JIS News

Principal of the Zion Hill Basic School in Above Rocks, St. Catherine, Miss Gerda Wright, will be going back to her school next week with a smile on her face.
At a two-day fair, held recently at the Social Development Commission (SDC) office in Spanish Town, Miss Wright received school supplies and other much needed items, which would assist in the educational development of the 40 students attending the institution.
Zion Hill Basic is one of some 165 schools in the parish to benefit from donations of story books, desks, chairs, beds, teachers’ desks, first aid supplies, learning aids, appliances and cleaning agents for the start of the 2009/10 school year.
The donation was made possible through the kind efforts of the SDC’s members, who partnered with the Early Childhood Commission (ECC), the Ministry of Education and Food for the Poor, to provide the items obtained from international donors.
“I am grateful for the items. It will make teaching a little easier for me, and the children will be more comfortable with them. I am really grateful to the SDC for all these items, especially the books, desks, the bed and the chairs,” Miss Wright tells JIS News.

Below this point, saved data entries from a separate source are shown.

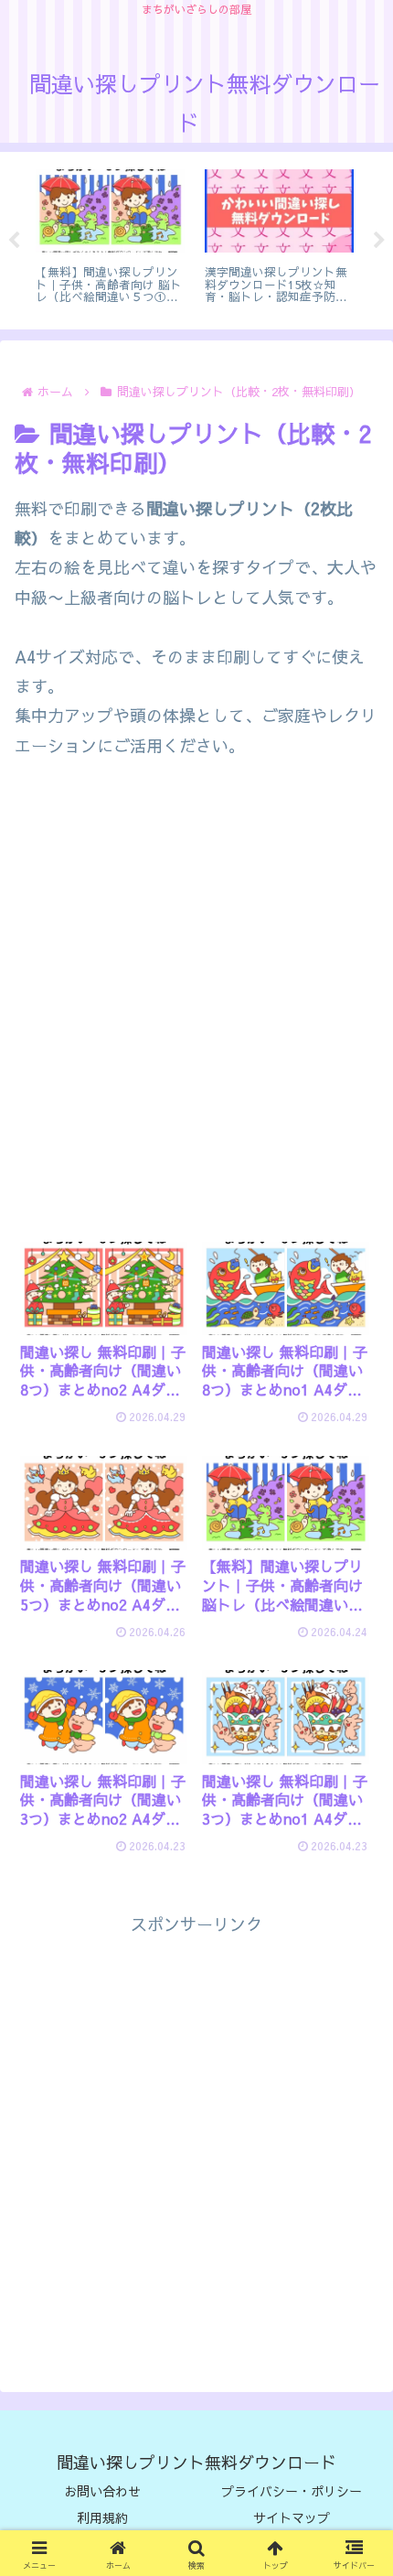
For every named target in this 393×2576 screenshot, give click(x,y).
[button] (353, 2483)
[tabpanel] (148, 237)
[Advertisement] (196, 1006)
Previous (14, 241)
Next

The staff of the school and the parents of students had held several events to raise funds to purchase the items, but the money raised was not enough.
“Unfortunately, we did not get enough money to offset some of our expenses, so this has really filled a gap that we were not able to fill on our own,” the teacher says.
Miss Wright says she is very happy to receive the colourful story books. “The children love reading. This will add to the collection that I have and I know that they are going to really dig into these books. I am bursting at the seam with joy for these books,” she adds.
Although very grateful for the gifts, she says that some other items are needed at the school, such as a refrigerator, a stove, a fire extinguisher and smoke detectors.
“I can’t wait to get those. That is our foremost aim now. It is going to take a large chunk of cash which we don’t have, but we are hoping that God will give us the strength that we can reach out and try something on our own to make it work for the new school year,” she tells JIS News.
Another teacher, Gloria Christian, from Temple Light Basic School in Old Harbour, St. Catherine, received similar items from the SDC.
“It will enhance the children’s learning. Some parents can’t afford to pay school fees, so this really is a good gesture to help them. Some parents can’t even afford the colouring books. We have not received a lot, but we can work with what we have by rotating them among the students,” points outs.
The idea to help the schools was the vision of the SDC Parish Manager, Edith Morrison, who says that the project began last year, after an assessment of basic schools in the parish.
“We saw where a number of them were ill-equipped and could not be registered and we recognised that there is a need for early childhood agencies and the children to get a good start,” she adds.
“With that in mind we started the task of partnering with other agencies, private individuals and private sector agencies, which can come to the help of these schools and to get them ready,” Mrs. Morrison explains.
She notes that the SDC will be working with those schools with the most urgent needs. There are approximately 200 basic schools in the parish.
Mrs. Morrison says that in helping the basics schools, the SDC is simply trying to fulfill its mandate, ‘Putting the Community Centre Stage, To Unite, Plan And Act’, and to facilitate the improvement in the quality of output of the early childhood institutions in the parish.
“What I want to put in the basic schools next is a feeding programme, so the children can get at least one meal per day. I am working on that now with the basic schools and I am hoping we will be able to get that in place by the end of December,” she tells JIS News.
Acting Research Co-ordinator at the SDC, Kimberly Seymour, says that the selection of schools for assistance was done by the SDC after careful examination of the schools’ profiles, including the number of students, the area each school serves and the immediate needs of each school.
“We cannot supply everyone, but we really want to lift the bar, especially for those schools that are really trying and that really need it for the children,” Miss Seymour says, adding that the aim is to make the school environment comfortable for the children, so they can learn.
There are approximately 3,000 early childhood institutions operating across Jamaica. Since November 2007, the Ministry of Education began the compulsory registration of the institutions in an effort to improve the quality of service to children at that level.